» PROBLEM REQUIREMENTS
Could you repeat the records below exactly as written?

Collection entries
────────────────
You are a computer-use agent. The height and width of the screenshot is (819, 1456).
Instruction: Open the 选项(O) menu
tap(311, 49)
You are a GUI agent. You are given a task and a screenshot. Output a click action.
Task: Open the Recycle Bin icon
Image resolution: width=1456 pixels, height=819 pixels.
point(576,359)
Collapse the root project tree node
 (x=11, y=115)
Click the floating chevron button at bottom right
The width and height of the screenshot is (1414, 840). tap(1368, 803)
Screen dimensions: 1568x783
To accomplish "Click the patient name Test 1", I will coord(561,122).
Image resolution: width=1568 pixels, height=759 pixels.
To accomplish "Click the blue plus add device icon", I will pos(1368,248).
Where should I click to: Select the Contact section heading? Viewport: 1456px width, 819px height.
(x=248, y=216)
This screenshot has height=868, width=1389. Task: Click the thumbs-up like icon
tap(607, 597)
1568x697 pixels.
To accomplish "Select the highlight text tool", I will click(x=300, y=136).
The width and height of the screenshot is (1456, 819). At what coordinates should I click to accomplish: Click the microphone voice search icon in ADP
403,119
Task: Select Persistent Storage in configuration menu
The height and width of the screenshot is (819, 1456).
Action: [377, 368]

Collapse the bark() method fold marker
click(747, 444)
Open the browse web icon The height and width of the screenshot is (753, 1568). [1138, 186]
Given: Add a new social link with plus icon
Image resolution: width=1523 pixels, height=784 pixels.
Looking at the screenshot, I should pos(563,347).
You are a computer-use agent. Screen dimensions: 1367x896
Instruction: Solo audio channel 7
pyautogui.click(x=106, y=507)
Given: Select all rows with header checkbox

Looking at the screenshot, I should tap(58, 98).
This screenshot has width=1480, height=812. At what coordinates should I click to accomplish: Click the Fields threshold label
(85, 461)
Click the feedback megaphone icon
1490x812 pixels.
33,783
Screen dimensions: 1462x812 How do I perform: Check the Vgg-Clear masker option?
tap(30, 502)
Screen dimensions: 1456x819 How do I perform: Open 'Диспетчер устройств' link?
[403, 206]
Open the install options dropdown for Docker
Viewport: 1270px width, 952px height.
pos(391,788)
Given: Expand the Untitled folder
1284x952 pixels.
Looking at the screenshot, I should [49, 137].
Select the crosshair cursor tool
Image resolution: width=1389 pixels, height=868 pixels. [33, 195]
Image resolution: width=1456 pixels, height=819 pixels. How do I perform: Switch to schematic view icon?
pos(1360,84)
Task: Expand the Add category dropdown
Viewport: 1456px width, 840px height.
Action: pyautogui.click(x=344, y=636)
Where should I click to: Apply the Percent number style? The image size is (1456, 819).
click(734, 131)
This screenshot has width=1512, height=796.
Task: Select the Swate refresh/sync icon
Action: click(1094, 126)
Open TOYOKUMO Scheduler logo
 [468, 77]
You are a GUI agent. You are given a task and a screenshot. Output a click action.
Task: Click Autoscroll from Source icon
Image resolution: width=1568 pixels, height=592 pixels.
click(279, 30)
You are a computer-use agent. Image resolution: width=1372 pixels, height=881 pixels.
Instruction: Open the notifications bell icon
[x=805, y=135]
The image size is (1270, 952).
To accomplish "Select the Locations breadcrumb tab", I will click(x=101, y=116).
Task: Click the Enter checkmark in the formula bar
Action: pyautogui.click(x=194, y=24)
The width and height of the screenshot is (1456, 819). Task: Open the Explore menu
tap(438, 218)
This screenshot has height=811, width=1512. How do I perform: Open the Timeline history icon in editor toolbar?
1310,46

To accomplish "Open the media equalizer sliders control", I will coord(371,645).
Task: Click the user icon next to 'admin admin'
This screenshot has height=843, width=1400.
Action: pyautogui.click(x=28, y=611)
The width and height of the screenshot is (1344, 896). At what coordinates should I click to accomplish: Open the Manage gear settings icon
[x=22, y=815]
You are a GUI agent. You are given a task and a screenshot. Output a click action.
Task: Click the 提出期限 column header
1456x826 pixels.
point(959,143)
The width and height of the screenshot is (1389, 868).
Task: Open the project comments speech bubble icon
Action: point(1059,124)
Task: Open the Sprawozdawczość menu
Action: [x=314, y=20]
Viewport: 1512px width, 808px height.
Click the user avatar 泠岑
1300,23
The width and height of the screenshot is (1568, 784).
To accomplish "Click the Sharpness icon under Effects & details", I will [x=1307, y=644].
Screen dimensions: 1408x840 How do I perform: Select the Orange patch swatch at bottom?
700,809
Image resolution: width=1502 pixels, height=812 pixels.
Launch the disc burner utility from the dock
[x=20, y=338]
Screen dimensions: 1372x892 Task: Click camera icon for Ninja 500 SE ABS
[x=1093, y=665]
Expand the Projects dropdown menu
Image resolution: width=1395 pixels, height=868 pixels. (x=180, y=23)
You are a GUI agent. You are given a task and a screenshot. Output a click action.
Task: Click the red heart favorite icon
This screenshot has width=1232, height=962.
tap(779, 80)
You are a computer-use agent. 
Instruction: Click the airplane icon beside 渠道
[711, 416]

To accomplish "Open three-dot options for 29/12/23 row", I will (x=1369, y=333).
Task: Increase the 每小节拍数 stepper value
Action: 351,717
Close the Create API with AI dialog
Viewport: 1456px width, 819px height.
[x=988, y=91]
────────────────
» WRITTEN ANSWER
You are a computer-use agent. The height and width of the screenshot is (819, 1456).
Instruction: Open the 选项(O) menu
tap(311, 49)
You are a GUI agent. You are given a task and a screenshot. Output a click action.
Task: Open the Recycle Bin icon
Image resolution: width=1456 pixels, height=819 pixels.
point(576,359)
Collapse the root project tree node
 (x=11, y=115)
Click the floating chevron button at bottom right
The width and height of the screenshot is (1414, 840). tap(1368, 803)
Screen dimensions: 1568x783
To accomplish "Click the patient name Test 1", I will coord(561,122).
Image resolution: width=1568 pixels, height=759 pixels.
To accomplish "Click the blue plus add device icon", I will pos(1368,248).
Where should I click to: Select the Contact section heading? Viewport: 1456px width, 819px height.
(x=248, y=216)
This screenshot has height=868, width=1389. Task: Click the thumbs-up like icon
tap(607, 597)
1568x697 pixels.
To accomplish "Select the highlight text tool", I will click(x=300, y=136).
The width and height of the screenshot is (1456, 819). At what coordinates should I click to accomplish: Click the microphone voice search icon in ADP
403,119
Task: Select Persistent Storage in configuration menu
The height and width of the screenshot is (819, 1456).
Action: [377, 368]

Collapse the bark() method fold marker
click(747, 444)
Open the browse web icon The height and width of the screenshot is (753, 1568). [1138, 186]
Given: Add a new social link with plus icon
Image resolution: width=1523 pixels, height=784 pixels.
Looking at the screenshot, I should pos(563,347).
You are a computer-use agent. Screen dimensions: 1367x896
Instruction: Solo audio channel 7
pyautogui.click(x=106, y=507)
Given: Select all rows with header checkbox

Looking at the screenshot, I should tap(58, 98).
This screenshot has width=1480, height=812. At what coordinates should I click to accomplish: Click the Fields threshold label
(85, 461)
Click the feedback megaphone icon
1490x812 pixels.
33,783
Screen dimensions: 1462x812 How do I perform: Check the Vgg-Clear masker option?
tap(30, 502)
Screen dimensions: 1456x819 How do I perform: Open 'Диспетчер устройств' link?
[403, 206]
Open the install options dropdown for Docker
Viewport: 1270px width, 952px height.
pos(391,788)
Given: Expand the Untitled folder
1284x952 pixels.
Looking at the screenshot, I should [49, 137].
Select the crosshair cursor tool
Image resolution: width=1389 pixels, height=868 pixels. [33, 195]
Image resolution: width=1456 pixels, height=819 pixels. How do I perform: Switch to schematic view icon?
pos(1360,84)
Task: Expand the Add category dropdown
Viewport: 1456px width, 840px height.
Action: pyautogui.click(x=344, y=636)
Where should I click to: Apply the Percent number style? The image size is (1456, 819).
click(734, 131)
This screenshot has width=1512, height=796.
Task: Select the Swate refresh/sync icon
Action: click(1094, 126)
Open TOYOKUMO Scheduler logo
 [468, 77]
You are a GUI agent. You are given a task and a screenshot. Output a click action.
Task: Click Autoscroll from Source icon
Image resolution: width=1568 pixels, height=592 pixels.
click(279, 30)
You are a computer-use agent. Image resolution: width=1372 pixels, height=881 pixels.
Instruction: Open the notifications bell icon
[x=805, y=135]
The image size is (1270, 952).
To accomplish "Select the Locations breadcrumb tab", I will click(x=101, y=116).
Task: Click the Enter checkmark in the formula bar
Action: pyautogui.click(x=194, y=24)
The width and height of the screenshot is (1456, 819). Task: Open the Explore menu
tap(438, 218)
This screenshot has height=811, width=1512. How do I perform: Open the Timeline history icon in editor toolbar?
1310,46

To accomplish "Open the media equalizer sliders control", I will coord(371,645).
Task: Click the user icon next to 'admin admin'
This screenshot has height=843, width=1400.
Action: pyautogui.click(x=28, y=611)
The width and height of the screenshot is (1344, 896). At what coordinates should I click to accomplish: Open the Manage gear settings icon
[x=22, y=815]
You are a GUI agent. You are given a task and a screenshot. Output a click action.
Task: Click the 提出期限 column header
1456x826 pixels.
point(959,143)
The width and height of the screenshot is (1389, 868).
Task: Open the project comments speech bubble icon
Action: point(1059,124)
Task: Open the Sprawozdawczość menu
Action: [x=314, y=20]
Viewport: 1512px width, 808px height.
Click the user avatar 泠岑
1300,23
The width and height of the screenshot is (1568, 784).
To accomplish "Click the Sharpness icon under Effects & details", I will [x=1307, y=644].
Screen dimensions: 1408x840 How do I perform: Select the Orange patch swatch at bottom?
700,809
Image resolution: width=1502 pixels, height=812 pixels.
Launch the disc burner utility from the dock
[x=20, y=338]
Screen dimensions: 1372x892 Task: Click camera icon for Ninja 500 SE ABS
[x=1093, y=665]
Expand the Projects dropdown menu
Image resolution: width=1395 pixels, height=868 pixels. (x=180, y=23)
You are a GUI agent. You are given a task and a screenshot. Output a click action.
Task: Click the red heart favorite icon
This screenshot has width=1232, height=962.
tap(779, 80)
You are a computer-use agent. 
Instruction: Click the airplane icon beside 渠道
[711, 416]

To accomplish "Open three-dot options for 29/12/23 row", I will (x=1369, y=333).
Task: Increase the 每小节拍数 stepper value
Action: 351,717
Close the Create API with AI dialog
Viewport: 1456px width, 819px height.
[x=988, y=91]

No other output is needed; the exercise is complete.